Some minor changes were made to gameplay, compared to the arcade versions of the games. A "Collection" mode is also featured where the player can view strategies, character profiles and artwork specific to each game, some which become available after meeting certain requirements.

Each game features an "Arcade", "Versus" and "Training" mode. Upon completing a game's single-player mode, an option is unlocked to give the player a choice between the original CPS soundtracks and an arranged version (previously available in the FM Towns port of Super Street Fighter II and the 3DO version of Super Street Fighter II Turbo).
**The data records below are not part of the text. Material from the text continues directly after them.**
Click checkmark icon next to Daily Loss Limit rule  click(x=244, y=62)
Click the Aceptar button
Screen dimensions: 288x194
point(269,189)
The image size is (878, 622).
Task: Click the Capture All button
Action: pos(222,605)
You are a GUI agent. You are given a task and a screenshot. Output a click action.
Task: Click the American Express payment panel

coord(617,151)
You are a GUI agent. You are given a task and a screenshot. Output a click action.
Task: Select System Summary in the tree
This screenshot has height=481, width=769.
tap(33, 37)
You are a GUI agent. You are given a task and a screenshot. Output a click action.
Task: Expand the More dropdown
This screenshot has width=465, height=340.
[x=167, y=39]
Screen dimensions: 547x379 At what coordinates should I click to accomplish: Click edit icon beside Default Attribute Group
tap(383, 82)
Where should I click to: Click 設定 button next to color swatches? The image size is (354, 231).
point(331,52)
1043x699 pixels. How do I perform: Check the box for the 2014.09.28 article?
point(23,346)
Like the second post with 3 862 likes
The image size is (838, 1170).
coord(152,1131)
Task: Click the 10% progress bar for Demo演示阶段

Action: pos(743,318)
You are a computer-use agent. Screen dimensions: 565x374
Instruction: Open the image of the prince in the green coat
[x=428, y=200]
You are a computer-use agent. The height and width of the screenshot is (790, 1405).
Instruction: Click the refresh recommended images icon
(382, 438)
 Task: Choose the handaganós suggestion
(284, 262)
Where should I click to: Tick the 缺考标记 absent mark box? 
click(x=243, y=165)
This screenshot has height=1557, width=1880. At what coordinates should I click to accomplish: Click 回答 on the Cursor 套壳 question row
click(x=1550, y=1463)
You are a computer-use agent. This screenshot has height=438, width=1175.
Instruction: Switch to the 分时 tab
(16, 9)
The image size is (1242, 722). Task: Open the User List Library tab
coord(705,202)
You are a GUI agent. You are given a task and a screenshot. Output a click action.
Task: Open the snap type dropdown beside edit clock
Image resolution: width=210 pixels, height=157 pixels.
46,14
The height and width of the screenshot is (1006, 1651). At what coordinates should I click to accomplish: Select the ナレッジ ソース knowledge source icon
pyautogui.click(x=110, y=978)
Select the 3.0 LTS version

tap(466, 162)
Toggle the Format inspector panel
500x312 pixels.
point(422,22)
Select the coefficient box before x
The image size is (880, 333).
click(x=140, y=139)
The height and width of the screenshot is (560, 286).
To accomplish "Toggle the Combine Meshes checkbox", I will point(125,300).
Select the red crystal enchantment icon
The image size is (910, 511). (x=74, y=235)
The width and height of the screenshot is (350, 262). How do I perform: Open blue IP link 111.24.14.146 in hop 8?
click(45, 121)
After completing the single-player mode of each game at least once, a "Super Vs. Mode" becomes available at the main menu. The Super Vs. Mode allows two players to compete against each other by selecting between characters from any three versions of Street Fighter II in the compilation (Capcom would employ the same concept for Hyper Street Fighter II). If the player completes a game's single-player mode without using continues, a "CPU Battle" mode is unlocked. CPU Battle allows the player to battle any CPU opponent at the game's highest difficulty. If the player manages to defeat the CPU opponent, the game's staff roll will instantly play. Like with the full single-player mode, the player must defeat the CPU opponent without losing a round in order to view the original credits. If the player loses a round but still manages to win, the text-only credits will play.